Today we are visiting Hugh Locke’s garden in Shrub Oak, New York. Hugh’s Zone 6 garden has been showcased before (check it out here), but today’s photos are all annuals (plus a few biennials) that were grown from seed in 2021. He begins starting most seeds in February under lights in his garage, while a few are direct-sown in spring. Hugh has indicated below which flowers are completely resistant to the deer that wander through his unfenced garden. The other flowers are in pots on a large deck. While the deer can’t get there, Hugh calls this collection the “deer buffet.” You can also see his flower portrait series on Instagram.
I like the transition of this deer-resistant ‘Timeless Mix’ ageratum (Ageratum houstonianum) from a pink bud to a lavender open bloom.
This ‘Joseph’s Coat’ amaranth (Amaranthus tricolor), named after the biblical figure, doesn’t need flowers with these spectacular leaves.
Angelonia (Angelonia angustifolia) is in constant bloom from summer up to frost. Although not related to snapdragons, it is sometimes called summer snapdragon.
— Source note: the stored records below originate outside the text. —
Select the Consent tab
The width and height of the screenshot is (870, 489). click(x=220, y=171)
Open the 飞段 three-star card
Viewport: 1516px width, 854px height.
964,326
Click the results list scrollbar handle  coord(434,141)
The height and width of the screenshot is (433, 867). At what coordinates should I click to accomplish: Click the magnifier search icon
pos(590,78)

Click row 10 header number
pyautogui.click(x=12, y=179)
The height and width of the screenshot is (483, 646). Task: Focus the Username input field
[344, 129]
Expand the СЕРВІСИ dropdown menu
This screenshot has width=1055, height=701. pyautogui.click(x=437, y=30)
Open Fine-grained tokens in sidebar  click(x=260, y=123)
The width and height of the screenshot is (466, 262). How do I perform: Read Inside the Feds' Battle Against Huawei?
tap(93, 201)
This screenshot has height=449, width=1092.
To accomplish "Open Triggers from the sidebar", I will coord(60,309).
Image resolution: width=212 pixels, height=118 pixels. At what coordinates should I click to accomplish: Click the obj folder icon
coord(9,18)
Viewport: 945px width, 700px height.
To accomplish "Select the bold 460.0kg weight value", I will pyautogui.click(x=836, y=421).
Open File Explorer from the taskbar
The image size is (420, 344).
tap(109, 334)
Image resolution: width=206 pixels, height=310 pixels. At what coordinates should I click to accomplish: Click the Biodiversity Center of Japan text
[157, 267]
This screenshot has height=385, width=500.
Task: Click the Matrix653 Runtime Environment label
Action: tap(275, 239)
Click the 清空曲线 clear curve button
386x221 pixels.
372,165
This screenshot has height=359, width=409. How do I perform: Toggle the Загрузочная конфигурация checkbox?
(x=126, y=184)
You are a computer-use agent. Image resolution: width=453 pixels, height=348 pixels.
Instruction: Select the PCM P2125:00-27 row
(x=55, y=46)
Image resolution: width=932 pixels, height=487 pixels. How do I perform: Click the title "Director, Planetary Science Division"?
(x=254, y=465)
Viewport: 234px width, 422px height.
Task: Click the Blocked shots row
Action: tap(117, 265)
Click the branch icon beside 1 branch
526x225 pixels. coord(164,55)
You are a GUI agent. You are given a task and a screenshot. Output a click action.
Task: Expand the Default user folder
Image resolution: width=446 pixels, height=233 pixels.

Deer resistant.
Chinese foxglove (Rihmannia angulata) is indeed from China, where the dried root is a widely used herbal remedy, but is not actually a true foxglove, even though the flowers are similar.
The Chinese wool flower (Celosia argentea) was nearly extinct, but thankfully this show-stopper is back. I grew it for the first time in 2021, and it will now be a recurring feature in my garden.
This clasping coneflower (Rudbeckia amplexicaulis) is so named because the lower leaves seem to clasp the stem. That seems to be a rather prosaic way to refer to this profusely flowering knockout. Deer resistant.
The ‘Rose Queen’ cleome (Cleome hassleriana) has one of the longest-lasting blooms in the garden, as the flowers continue to open and the spent blooms turn into “spiders.” Deer resistant.
The ‘Salmon Sunset’ four o’clock (Mirabilis jalapa) is so named because it opens late in the afternoon and lasts until the following morning. Technically it has no petals, and what you see is partially fused sepals.
This ‘Dalmation Peach’ foxglove (Digitalis purpurea hybrid) is one of the rare biennial varieties that flowers the first year when grown from seed. Deer resistant.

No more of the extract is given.